Wrist Pins

BME Wrist Pins: Incredible Strength. Utmost Durability 

 


The BME Wrist Pin brand, introduced in 2000, has grown to three wrist pins. This comprehensive product line covers every conceivable motorsports application.
Image: Bill Miller Engineering, Ltd.

The wrist pin is one of the most highly-stressed parts in a racing engine. Burning gases, expanding in the combustion chamber, exert tremendous pressure on the piston top. The wrist pin, a short-length of thick-walled, tubular steel, transfers that impact to the connecting rod. That force is a crushing, 65-tons and, at 8400 RPM, it smashes the wrist pin about 70 times a second. 

Wrist pins in a 10,000-hp, supercharged, nitromethane-burning drag racing engine are subjected to extreme levels of bending and radial stress.
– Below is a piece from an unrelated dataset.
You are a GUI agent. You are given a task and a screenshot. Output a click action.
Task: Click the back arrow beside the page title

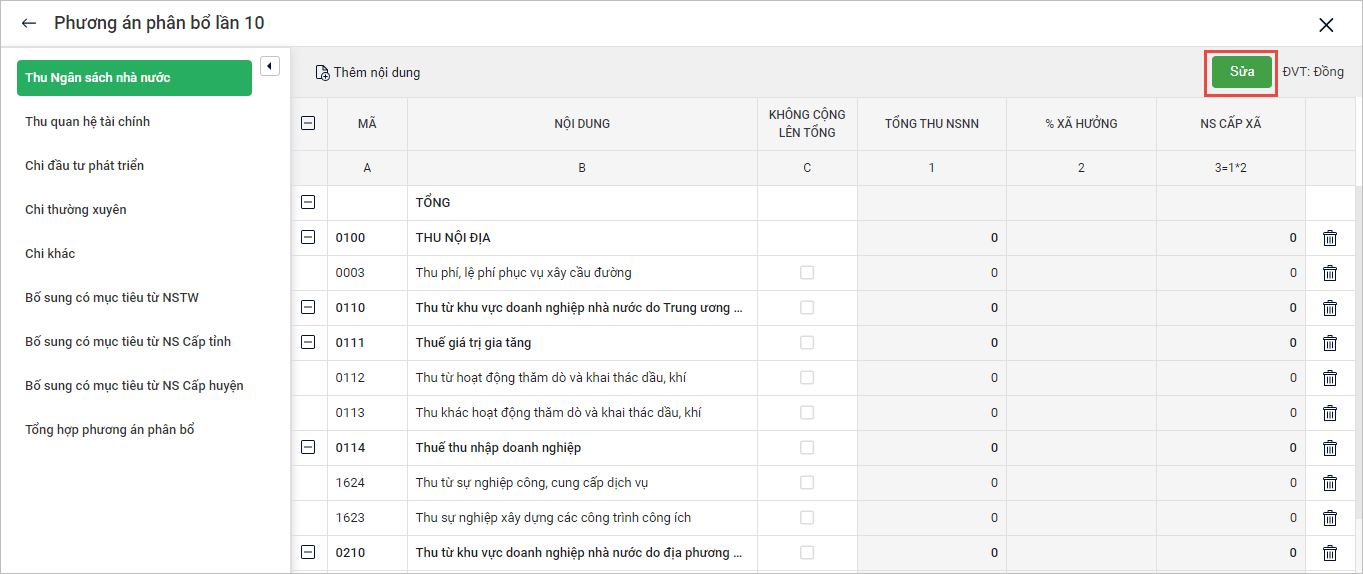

Few raw materials have the incredible strength required by wrist pins in a nitro-class engine. Bill Miller Engineering Wrist Pins for blown-fuel Dragster and Funny Car engines are made of VascoMax C-300, a costly "superalloy" which has the high-strength, toughness and durability necessary in a wrist pin for a supercharged, nitromethane-fueled application. 

Probably the most brutal application for a wrist pin is the 10,000-hp, supercharged, nitromethane-fueled engine in a Top Fuel Dragster, such as that driven by Brittany Force. Image: Auto Imagery.

The VascoMax family of nickel-cobalt steels was introduced in the early 1960s by Vanadium-Alloy Steel Company (Vasco) for use in large, solid-fuel rocket motor cases being jointly-developed by NASA and the U.S. Air Force. Today these alloys are used in a variety of exotic aerospace, industrial and motorsports applications which require extremely high levels of strength, toughness and wear resistance.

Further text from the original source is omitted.